Bogut, on the other hand, knows all about playing with a crafty point guard that likes pushing the pace. Bogut played alongside Steph Curry for four years in Oakland, even winning a championship with the Warriors in 2015. While he saw his role shrink as the Warriors experimented with smaller lineups, he was an integral part of their championship on both ends of the floor.

Walton, who was part of the Warriors’ coaching staff during their championship run in 2015, was the “chief recruiter” when it came to landing Bogut, who reportedly turned down offers from contenders:

Depending on how Bogut recovers from fracturing his tibia in his debut with the Cavs in June, he could be a big help for the Lakers’ bench, but Bogut will be 33 in November and has a contract that expires at the end of the season. With a season of NBA basketball under his belt, it will be interesting to see how Zubac responds to the pressure of the Lakers bringing in Bogut.

Tyler Ennis vs Josh Hart

This time last year, the Lakers went into training camp with six guards on guaranteed or partially guaranteed contracts: Lou Williams, D’Angelo Russell, Jordan Clarkson, Nick Young, Jose Calderon and Marcelo Huertas. Of those guards, Clarkson is the only one suiting up for the Lake Show this season, unless you count Marcelo Huertas, who is suiting with the team in spirit now and forever (I do).

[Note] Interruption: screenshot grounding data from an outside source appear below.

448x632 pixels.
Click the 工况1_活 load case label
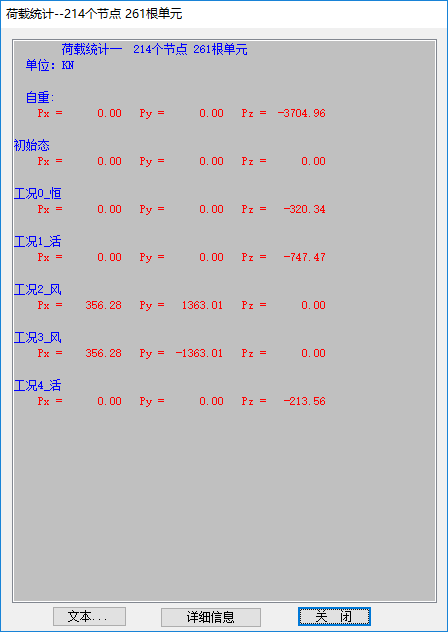38,242
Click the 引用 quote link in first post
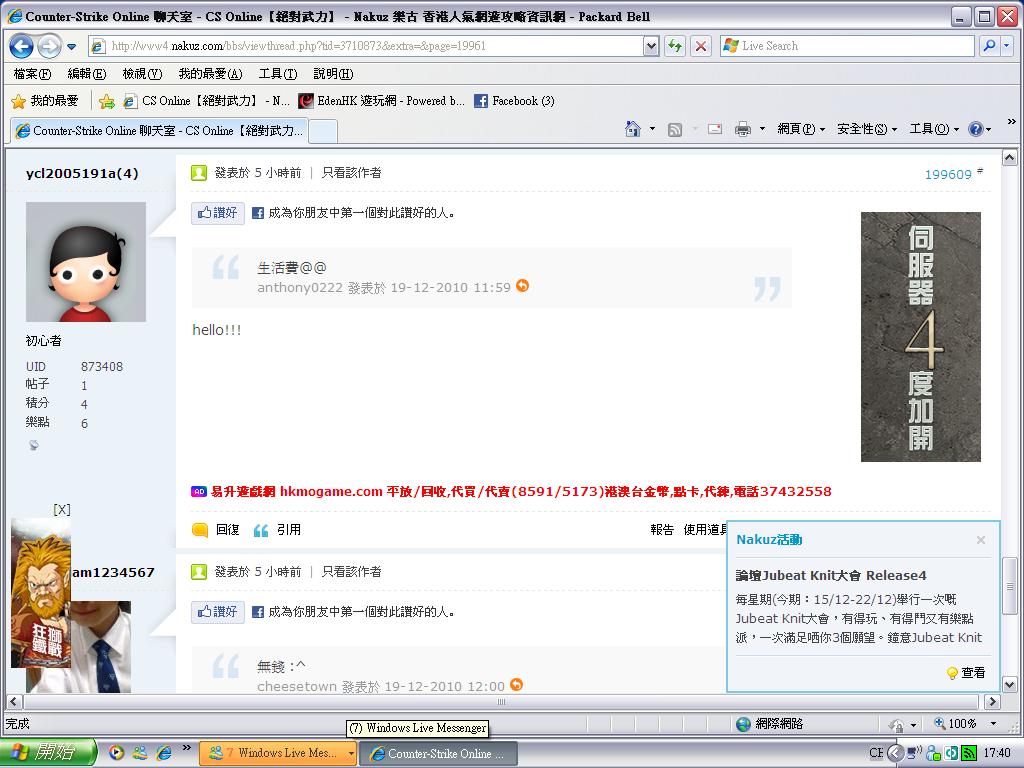The height and width of the screenshot is (768, 1024). click(278, 530)
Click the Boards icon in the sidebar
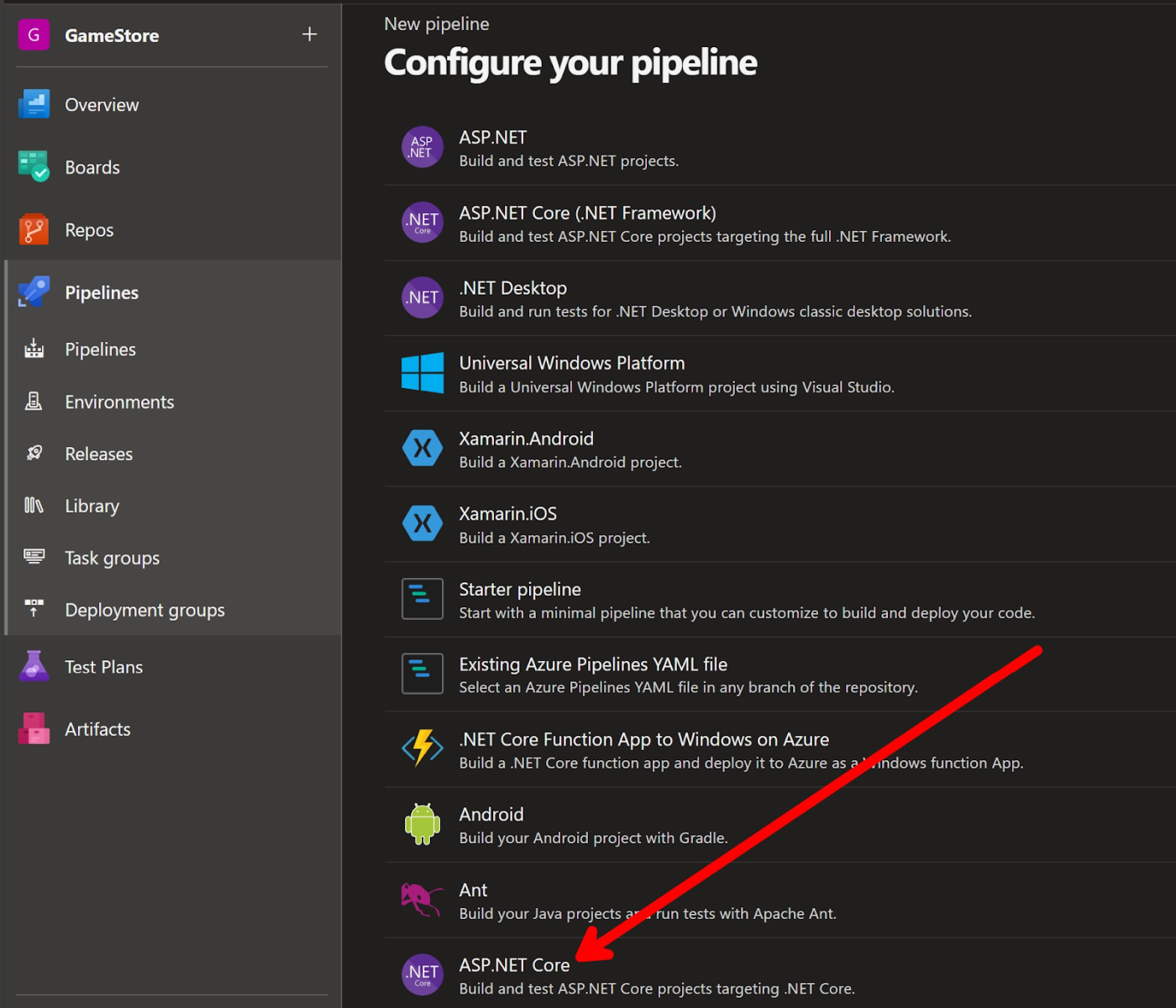Image resolution: width=1176 pixels, height=1008 pixels. pos(34,166)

Clarkson will be entering the second year of a four-year, $50 million contract he signed last summer and will likely be the first guard off the bench this season behind Lonzo Ball and Kentavious Caldwell-Pope. The second guard off the bench? Your guess is as good as mine.

The Lakers have a handful of guards on their 20-man training camp roster, but with Bogut likely to make the team, guys like Vander Blue and Briante Weber are essentially auditioning for a two-way contract with another team.

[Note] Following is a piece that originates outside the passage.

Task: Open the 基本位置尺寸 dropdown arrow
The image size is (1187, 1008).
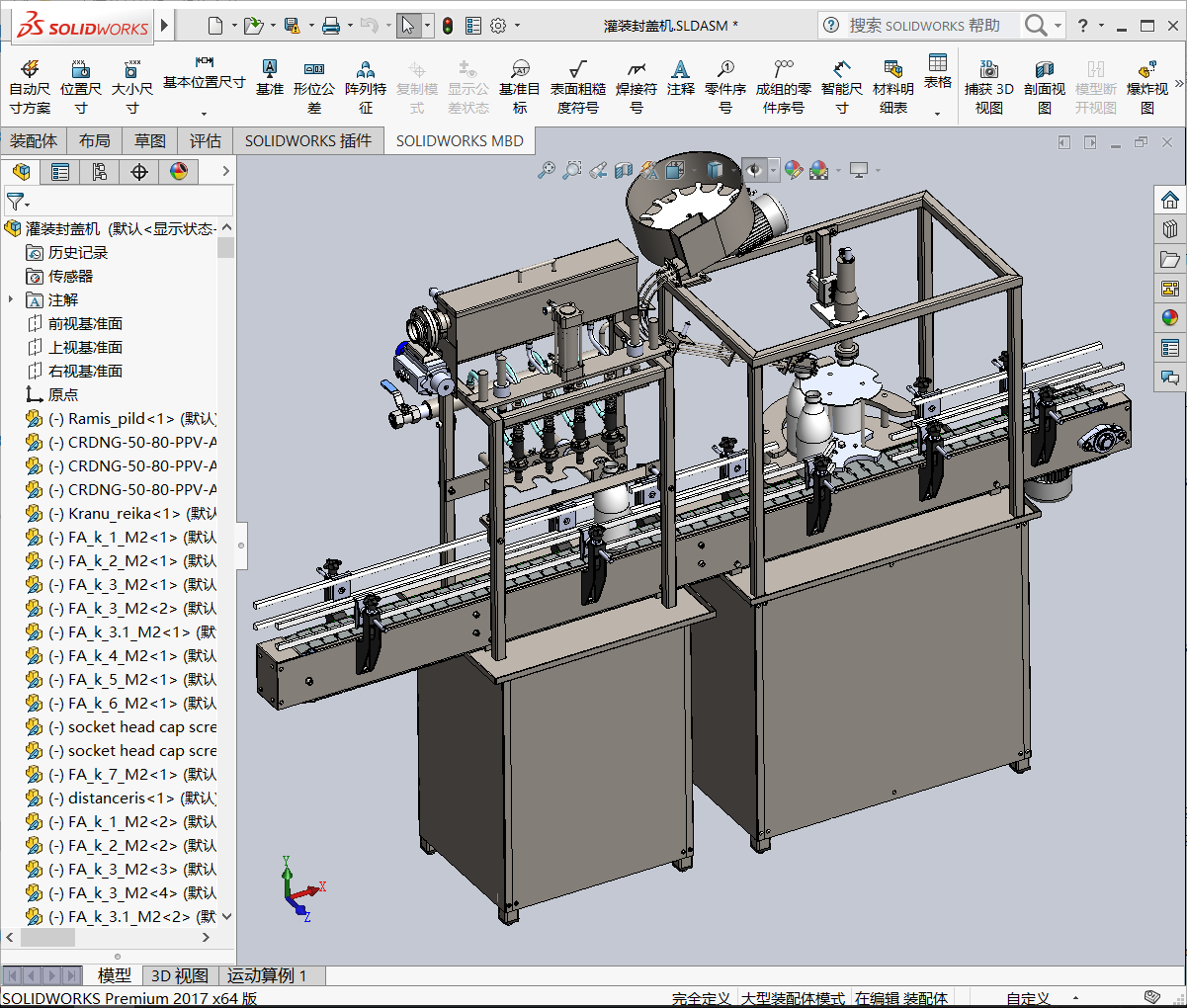Action: click(204, 113)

Aside from Clarkson, Ball and KCP, the Lakers only have two guards on guaranteed contracts; Josh Hart and Tyler Ennis. While very close in age, Hart and Ennis took two very different paths to the NBA.

Lakers fans are already pretty familiar with Ennis, who was acquired at the deadline last season. The 23-year-old guard out of Syracuse University was solid in his 22 games with the Lakers, earning himself a one-year contract this summer to stay in Los Angeles. His best stretch of games came in April, when he averaged 11.3 points, 3.6 assists and 1.3 rebounds in 27.7 minutes. Should he put up similar numbers in a smaller role, he should have no problem cracking the rotation. That is unless rookie Josh Hart is as NBA-ready as he looked during his senior year at Villanova.

Hart was drafted with the No. 30 pick in the draft and was immediately received with open arms by Lakers fans because of the name he made for himself in college. During his four years at Villanova, Hart racked up more than a handful of accolades, including a national title in 2016, the Julius Erving Award, given to college basketball’s best small forward, Big East Player of the Year, Big East Co-Defensive Player of the Year and was named one of the four finalists for the Naismith Player of the Year Award in 2017. And that was just his senior year.

Unfortunately, Hart’s already at a disadvantage going into training camp. He missed crucial playing time in summer league because of a nagging ankle injury and his first game in over six months is going to be against a team looking to compete for a title. Regardless of how good he was in college, that’s not an easy transition to make. But if Hart comes back showing the same intensity he played with his senior year, Luke Walton will have no problem finding time for the rookie.

***

This year’s training camp promises to be exciting. Fans will get their first look at the new and improved starting lineup, featuring a ripped Julius Randle, a stronger Brandon Ingram with a tweaked shot form, a passing wizard in Lonzo Ball and two talented two-way players with all the financial motivation they need before hitting the open market next summer.

The Lakes tip-off against the Timberwolves at 7 p.m. PST on Saturday, Sept. 30.